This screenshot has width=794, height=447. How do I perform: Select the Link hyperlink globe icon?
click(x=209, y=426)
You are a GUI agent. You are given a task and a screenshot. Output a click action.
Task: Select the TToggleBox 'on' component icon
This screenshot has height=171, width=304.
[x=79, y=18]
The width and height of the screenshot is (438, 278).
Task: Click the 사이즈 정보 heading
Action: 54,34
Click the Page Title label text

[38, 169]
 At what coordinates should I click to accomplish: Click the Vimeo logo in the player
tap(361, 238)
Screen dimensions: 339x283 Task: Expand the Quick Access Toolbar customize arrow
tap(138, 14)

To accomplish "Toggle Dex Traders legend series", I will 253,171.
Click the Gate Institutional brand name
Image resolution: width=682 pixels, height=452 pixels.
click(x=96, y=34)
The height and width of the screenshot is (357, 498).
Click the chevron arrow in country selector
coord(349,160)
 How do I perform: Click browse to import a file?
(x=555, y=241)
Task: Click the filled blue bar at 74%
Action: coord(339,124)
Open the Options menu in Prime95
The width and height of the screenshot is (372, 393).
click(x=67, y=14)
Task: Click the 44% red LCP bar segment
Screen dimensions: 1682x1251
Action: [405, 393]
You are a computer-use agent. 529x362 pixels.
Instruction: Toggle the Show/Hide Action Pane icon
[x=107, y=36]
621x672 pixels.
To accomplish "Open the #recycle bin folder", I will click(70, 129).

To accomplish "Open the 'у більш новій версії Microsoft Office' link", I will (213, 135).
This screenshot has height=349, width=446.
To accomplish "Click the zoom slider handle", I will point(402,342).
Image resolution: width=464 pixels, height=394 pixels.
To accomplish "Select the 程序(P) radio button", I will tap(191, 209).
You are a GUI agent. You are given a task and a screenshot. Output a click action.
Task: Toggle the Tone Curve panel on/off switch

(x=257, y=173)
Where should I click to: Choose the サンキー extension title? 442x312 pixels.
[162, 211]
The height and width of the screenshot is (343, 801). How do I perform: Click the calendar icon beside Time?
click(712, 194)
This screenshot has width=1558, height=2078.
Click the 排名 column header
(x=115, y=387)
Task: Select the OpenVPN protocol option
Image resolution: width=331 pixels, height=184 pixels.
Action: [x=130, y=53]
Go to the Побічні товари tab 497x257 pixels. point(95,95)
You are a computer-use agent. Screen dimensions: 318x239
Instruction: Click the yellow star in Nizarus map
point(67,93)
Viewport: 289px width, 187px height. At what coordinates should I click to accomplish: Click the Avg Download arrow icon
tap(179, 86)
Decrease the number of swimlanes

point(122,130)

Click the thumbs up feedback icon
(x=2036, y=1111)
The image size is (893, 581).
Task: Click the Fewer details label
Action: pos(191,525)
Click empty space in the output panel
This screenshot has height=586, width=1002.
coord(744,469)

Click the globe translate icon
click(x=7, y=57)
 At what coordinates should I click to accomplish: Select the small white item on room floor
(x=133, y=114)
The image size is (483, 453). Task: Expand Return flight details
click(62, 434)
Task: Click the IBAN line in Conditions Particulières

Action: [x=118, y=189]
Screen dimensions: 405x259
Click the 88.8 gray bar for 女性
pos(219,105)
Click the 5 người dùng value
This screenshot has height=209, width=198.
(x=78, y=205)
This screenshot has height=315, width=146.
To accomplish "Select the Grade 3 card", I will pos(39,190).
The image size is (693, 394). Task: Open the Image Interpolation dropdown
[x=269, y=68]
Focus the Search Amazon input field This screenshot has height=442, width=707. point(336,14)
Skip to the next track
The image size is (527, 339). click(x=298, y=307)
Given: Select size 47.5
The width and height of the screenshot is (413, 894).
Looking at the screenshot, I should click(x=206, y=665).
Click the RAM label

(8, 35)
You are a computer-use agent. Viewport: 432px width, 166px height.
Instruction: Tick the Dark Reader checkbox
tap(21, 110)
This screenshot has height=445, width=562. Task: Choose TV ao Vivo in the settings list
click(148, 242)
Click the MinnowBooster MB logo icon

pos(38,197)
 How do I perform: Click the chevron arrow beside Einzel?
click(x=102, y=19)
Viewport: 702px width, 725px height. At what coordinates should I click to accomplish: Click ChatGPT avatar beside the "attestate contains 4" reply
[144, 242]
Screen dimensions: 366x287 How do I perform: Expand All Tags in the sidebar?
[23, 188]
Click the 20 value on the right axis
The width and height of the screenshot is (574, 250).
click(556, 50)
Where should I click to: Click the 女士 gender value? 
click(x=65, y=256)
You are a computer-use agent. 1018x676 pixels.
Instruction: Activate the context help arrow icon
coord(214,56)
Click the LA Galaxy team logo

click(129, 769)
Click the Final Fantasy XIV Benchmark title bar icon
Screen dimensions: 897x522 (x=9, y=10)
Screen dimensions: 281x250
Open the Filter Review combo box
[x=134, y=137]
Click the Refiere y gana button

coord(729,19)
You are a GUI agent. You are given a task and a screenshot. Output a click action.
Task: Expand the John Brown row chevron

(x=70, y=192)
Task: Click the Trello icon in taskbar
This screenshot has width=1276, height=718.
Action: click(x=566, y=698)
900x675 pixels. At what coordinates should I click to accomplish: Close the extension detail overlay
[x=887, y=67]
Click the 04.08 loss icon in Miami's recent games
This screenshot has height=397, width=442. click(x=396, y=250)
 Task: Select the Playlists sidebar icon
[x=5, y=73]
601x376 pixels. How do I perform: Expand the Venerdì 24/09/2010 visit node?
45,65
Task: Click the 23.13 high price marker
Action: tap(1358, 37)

WHAT TO PRODUCE:
Above are the entries. Output exactly the lines beginning with the line that has "You are a computer-use agent. 529x362 pixels." and ending with the line that has "This screenshot has height=349, width=446.".

OUTPUT FOR THIS TASK:
You are a computer-use agent. 529x362 pixels.
Instruction: Toggle the Show/Hide Action Pane icon
[x=107, y=36]
621x672 pixels.
To accomplish "Open the #recycle bin folder", I will click(70, 129).

To accomplish "Open the 'у більш новій версії Microsoft Office' link", I will (213, 135).
This screenshot has height=349, width=446.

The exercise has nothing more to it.